Improving product reliability by imposing constraints as a part of CI/CD process

Published in

Revolut Tech

14 min readNov 3, 2023

At Revolut, we always aim to consistently provide efficient, high-quality, and secure services. Our primary goals are to enhance product quality, increase customer satisfaction, and reduce business risk.

To achieve those goals, we should aim to be as proactive — rather than reactive — as possible. This means fixing any point of failure before it reaches production by identifying, reporting, and potentially blocking deployments that can impact the reliability of our products.

In this article, we’ll explain how we achieve those goals using automated risk calculation, data analysis, and imposing constraints to push for the mitigation of open vulnerabilities and the fix of reported bugs identified in our products.

Challenges faced by Revolut

Each application/service has its own specifications, with different technology stacks and architectures, bringing a diversity of security challenges and different vulnerabilities. That being said, application risk cannot be based only on the reported security vulnerabilities but also in the context of that specific application.

Continuous scanning, reporting, visibility, and risk evaluation are essential to providing the best security advice and automated security controls.

Nowadays there are several types of security scanners (SAST, SCA, DAST, IaC, etc.) that help security professionals to identify and report vulnerabilities, where each of them can belong to a different third-party provider. For further information on these, read our article on continuous security.

Data scraped from different sources creates friction when it’s needed to group findings and provide mitigations. This can also decrease mean time to identify vulnerabilities and mean time to provide mitigations. Also, to avoid such negative workflow impact, security must be shifted left.

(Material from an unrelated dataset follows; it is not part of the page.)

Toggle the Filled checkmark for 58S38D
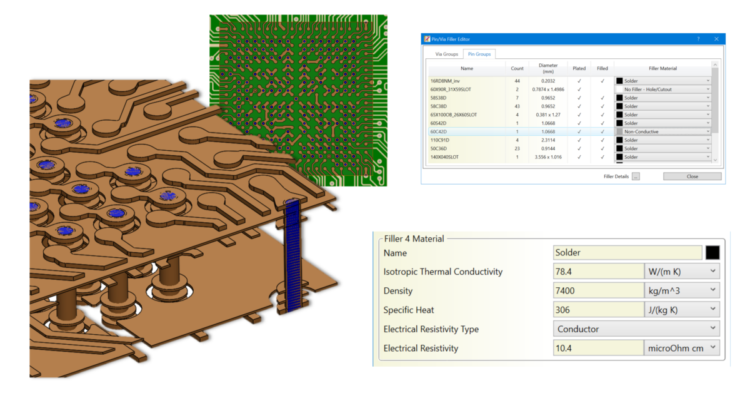This screenshot has height=393, width=750. tap(601, 98)
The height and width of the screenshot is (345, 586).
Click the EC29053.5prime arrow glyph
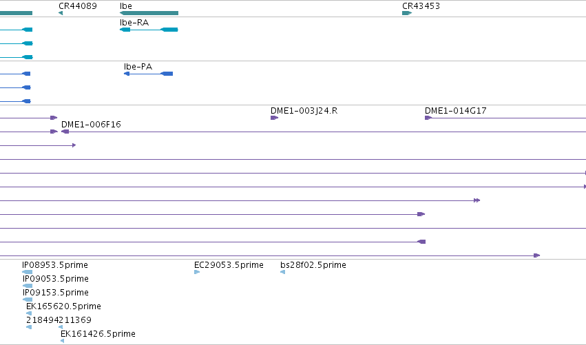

Without a centralised source of truth for security-related application data, most of the time is wasted on searching for information/findings in segmented platforms and finding the correct people to provide the necessary details for the security assessments.

It’s also important to note that applications being deployed in production should also be controlled. By calculating the dynamic risk of applications and collecting the number of present bugs during CI/CD stages, it’d be possible to block the most vulnerable applications from being deployed. This would make sure that no critical vulnerabilities or bugs reach production, improving product reliability.

Therefore, the main problems were raised:

How to push for the mitigation of existing vulnerabilities?
How to push for the fix of existing bugs?
How can data from different sources be centralised?
How can a risk score be dynamically calculated using a mathematical expression that considers not only security findings but also the context of the application?
How can that mathematical expression be easily scalable, flexible, and tuned in different situations?
How to control applications being deployed using constraints?
When emergency situations occur, how to effectively bypass a constraint decision?

Proposed Ecosystem Solution — DARC

As explained in this article, Security Drone is an all-in-one security scanner framework that can be integrated in the SDLC, developed by Application Security Team. Security Drone serves an HTTP/API that receives webhooks from our code repository to initiate a security scan against the source branch of each Pull Request (PR). Taking advantage of this existing solution, it was decided to implement constraints at PR level, shifting left as much as possible. This way Security Drone, besides scanning for security vulnerabilities, will also gain blocking functionality at each PR.

Although this solution was already in place, it wasn’t enough. We still needed to collect and store all necessary data from different data sources to provide the most accurate decisions based on risk and number of bugs. With that in mind, over the last year, we created a new application called Dynamic Application Risk Calculator (DARC).

DARC is an automated security platform that provides constraining decisions based on the correlation of internal data sources.

DARC is used to calculate the risk associated with each application, as well as evaluate how many bugs a team has open. With those computational capabilities, a blocking mode is implemented at the PR stage using Security Drone integration to scan every new and updated PR.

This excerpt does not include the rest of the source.